Items from a data source:
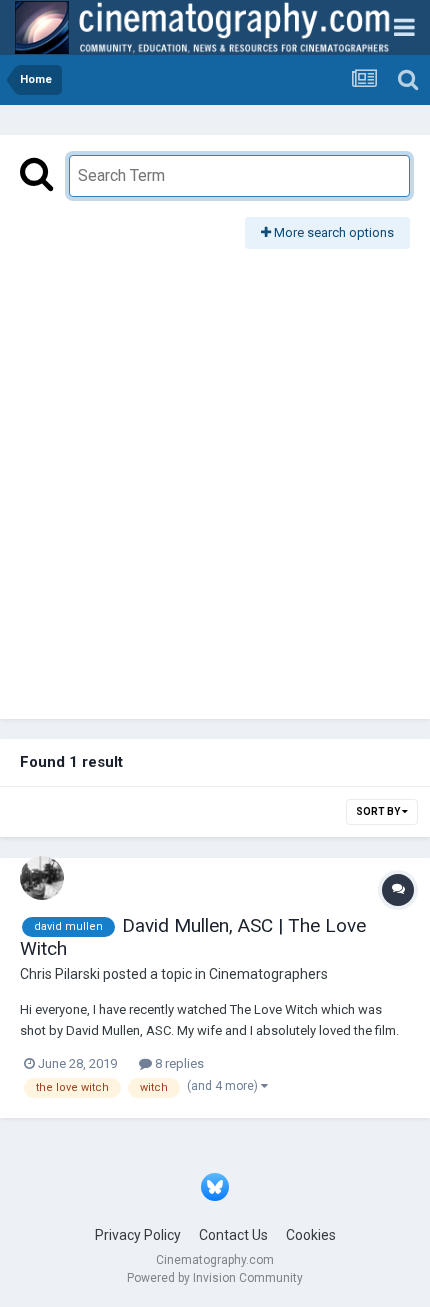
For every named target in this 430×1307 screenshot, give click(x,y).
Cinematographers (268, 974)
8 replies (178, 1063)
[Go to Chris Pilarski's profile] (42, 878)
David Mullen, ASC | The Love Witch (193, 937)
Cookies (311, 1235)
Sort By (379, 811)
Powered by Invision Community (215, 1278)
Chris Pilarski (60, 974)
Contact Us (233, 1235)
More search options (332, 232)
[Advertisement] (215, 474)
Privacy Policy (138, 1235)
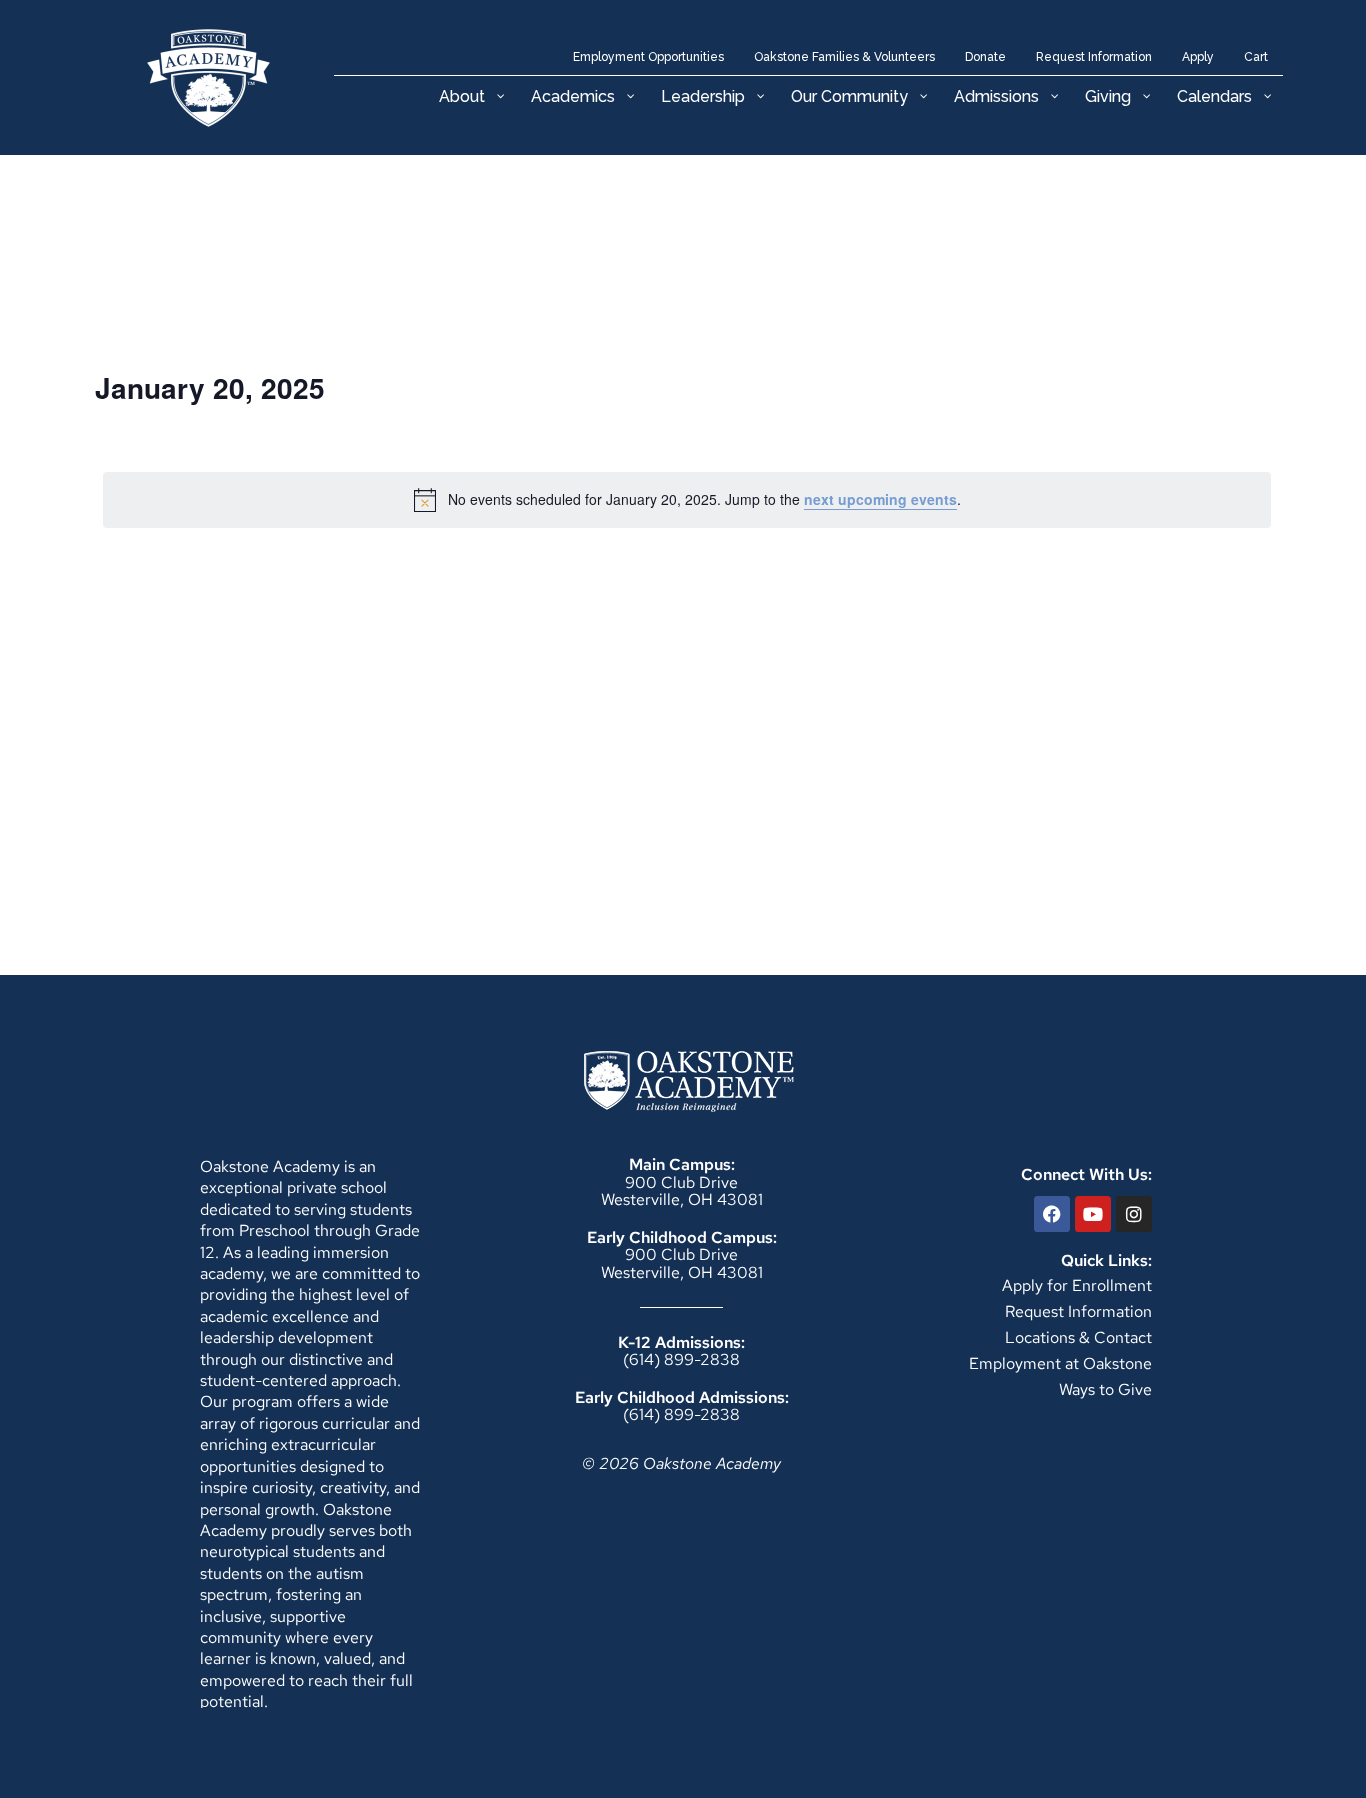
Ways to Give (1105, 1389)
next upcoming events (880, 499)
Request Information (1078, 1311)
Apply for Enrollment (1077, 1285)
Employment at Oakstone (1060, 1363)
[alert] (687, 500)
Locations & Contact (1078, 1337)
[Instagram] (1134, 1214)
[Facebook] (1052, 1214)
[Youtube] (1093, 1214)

WHAT THE TASK ASKS: Nothing before the line containing "Locations & Contact (1078, 1337)" should be repeated; repeat that line and all later lines through the end of the data above, exactly.

EXERCISE RESULT:
Locations & Contact (1078, 1337)
[Instagram] (1134, 1214)
[Facebook] (1052, 1214)
[Youtube] (1093, 1214)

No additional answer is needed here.